Dunia Diserang Triple Horor! 9 Negara Ini Korbannya, Ada RI?
Jakarta, CNBC Indonesia - Ekonomi dunia berpotensi gagal mempertahankan momentum pertumbuhan tinggi pascapandemi Covid-19 pada 2023.
Kegagalan ini dipicu oleh perang Ukraina dan Rusia yang menimbulkan gangguan rantai pasok pangan dan energi, serta lockdown di China sebagai dampak kebijakan zero-Covid yang menekan arus perdagangan global.
Alih-alih terbang tinggi, ekonomi dunia diproyeksikan kembali melambat tahun depan.
Dana Moneter Internasional (IMF) dan Bank Dunia meyakini pertumbuhan ekonomi dunia akan berada di kisaran 2,9 persen pada 2023.
"Perang di Ukraina, lockdown di China, gangguan rantai pasokan, dan risiko stagflasi memukul pertumbuhan. Bagi banyak negara, resesi akan sulit dihindari," kata Presiden Bank Dunia David Malpass dalam siaran pers beberapa waktu lalu.
Pertumbuhan ekonomi di sejumlah negara maju, seperti China, Amerika Serikat dan sebagian besar zona Euro, diperkirakan akan susut ke depannya.
Namun, hal yang menjadi kekhawatiran terbesar adalah kondisi ekonomi di sejumlah negara-negara miskin dan kurang berkembang.

══════

> [Tugas Anda]
Mohon kutip persis bagian artikel tentang perlambatan ekonomi dunia mulai dari "Jakarta, CNBC Indonesia" sampai dengan "melambat tahun depan.". Gunakan hanya artikel tentang perlambatan ekonomi dunia sebagai sumber.

══════

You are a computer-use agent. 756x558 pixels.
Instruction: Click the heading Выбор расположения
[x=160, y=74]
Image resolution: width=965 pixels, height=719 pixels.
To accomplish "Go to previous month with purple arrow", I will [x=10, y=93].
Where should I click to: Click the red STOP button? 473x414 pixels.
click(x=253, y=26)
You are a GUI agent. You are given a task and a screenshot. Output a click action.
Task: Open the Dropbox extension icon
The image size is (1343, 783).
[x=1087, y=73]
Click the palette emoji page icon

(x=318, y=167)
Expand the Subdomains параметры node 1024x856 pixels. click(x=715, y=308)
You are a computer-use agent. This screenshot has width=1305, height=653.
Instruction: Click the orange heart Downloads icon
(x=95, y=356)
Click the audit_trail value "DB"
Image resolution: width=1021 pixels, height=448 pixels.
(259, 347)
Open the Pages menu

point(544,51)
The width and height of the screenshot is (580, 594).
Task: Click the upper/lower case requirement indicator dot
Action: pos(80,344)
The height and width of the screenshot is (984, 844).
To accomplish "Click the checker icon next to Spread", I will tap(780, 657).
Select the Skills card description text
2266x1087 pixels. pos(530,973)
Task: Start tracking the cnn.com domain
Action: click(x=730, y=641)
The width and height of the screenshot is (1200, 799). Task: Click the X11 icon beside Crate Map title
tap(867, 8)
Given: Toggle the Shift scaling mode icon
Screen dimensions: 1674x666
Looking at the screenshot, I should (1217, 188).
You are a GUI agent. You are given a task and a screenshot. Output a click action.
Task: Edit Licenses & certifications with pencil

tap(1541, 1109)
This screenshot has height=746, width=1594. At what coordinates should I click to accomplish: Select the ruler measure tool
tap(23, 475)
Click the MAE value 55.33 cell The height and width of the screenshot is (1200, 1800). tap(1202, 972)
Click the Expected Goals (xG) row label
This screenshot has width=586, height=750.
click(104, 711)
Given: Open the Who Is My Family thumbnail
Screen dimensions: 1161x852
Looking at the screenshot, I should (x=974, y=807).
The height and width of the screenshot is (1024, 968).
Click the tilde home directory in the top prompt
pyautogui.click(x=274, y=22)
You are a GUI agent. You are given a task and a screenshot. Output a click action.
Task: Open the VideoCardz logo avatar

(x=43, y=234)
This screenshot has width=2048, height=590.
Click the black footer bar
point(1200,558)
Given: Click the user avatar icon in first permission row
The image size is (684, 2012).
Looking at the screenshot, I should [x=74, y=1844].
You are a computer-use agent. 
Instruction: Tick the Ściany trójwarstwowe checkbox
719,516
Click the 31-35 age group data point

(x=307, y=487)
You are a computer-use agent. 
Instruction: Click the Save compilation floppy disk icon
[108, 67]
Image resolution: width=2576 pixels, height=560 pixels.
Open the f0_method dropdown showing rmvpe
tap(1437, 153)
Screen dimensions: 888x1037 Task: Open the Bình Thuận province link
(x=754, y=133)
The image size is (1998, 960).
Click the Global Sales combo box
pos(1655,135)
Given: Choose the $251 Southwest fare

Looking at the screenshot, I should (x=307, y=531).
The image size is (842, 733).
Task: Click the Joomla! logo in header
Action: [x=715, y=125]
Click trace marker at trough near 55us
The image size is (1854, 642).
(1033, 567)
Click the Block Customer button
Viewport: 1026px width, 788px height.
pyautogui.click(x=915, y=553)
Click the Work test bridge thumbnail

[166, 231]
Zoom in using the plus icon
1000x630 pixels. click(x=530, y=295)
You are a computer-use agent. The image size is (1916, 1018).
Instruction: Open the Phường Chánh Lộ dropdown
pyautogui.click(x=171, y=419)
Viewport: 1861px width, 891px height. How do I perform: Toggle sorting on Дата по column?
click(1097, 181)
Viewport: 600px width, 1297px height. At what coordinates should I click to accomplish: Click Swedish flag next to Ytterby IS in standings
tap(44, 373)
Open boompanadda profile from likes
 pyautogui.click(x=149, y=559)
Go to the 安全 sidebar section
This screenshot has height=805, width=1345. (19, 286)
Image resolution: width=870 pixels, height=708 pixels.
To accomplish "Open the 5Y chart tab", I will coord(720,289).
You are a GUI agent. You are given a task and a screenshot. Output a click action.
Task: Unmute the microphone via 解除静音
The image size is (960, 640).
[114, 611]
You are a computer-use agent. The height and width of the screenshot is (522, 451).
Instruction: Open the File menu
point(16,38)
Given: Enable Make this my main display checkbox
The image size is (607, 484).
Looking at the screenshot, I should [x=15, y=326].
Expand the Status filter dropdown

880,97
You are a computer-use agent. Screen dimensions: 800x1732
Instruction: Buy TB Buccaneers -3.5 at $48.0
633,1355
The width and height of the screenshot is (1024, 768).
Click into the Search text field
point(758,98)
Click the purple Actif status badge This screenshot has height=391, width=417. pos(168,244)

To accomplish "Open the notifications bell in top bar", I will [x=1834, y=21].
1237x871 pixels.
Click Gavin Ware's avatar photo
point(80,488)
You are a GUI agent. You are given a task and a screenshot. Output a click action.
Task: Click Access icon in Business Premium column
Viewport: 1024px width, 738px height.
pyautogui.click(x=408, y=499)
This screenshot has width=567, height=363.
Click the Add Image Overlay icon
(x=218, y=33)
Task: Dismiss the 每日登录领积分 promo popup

══════

> [Jawaban]
Jakarta, CNBC Indonesia - Ekonomi dunia berpotensi gagal mempertahankan momentum pertumbuhan tinggi pascapandemi Covid-19 pada 2023.
Kegagalan ini dipicu oleh perang Ukraina dan Rusia yang menimbulkan gangguan rantai pasok pangan dan energi, serta lockdown di China sebagai dampak kebijakan zero-Covid yang menekan arus perdagangan global.
Alih-alih terbang tinggi, ekonomi dunia diproyeksikan kembali melambat tahun depan.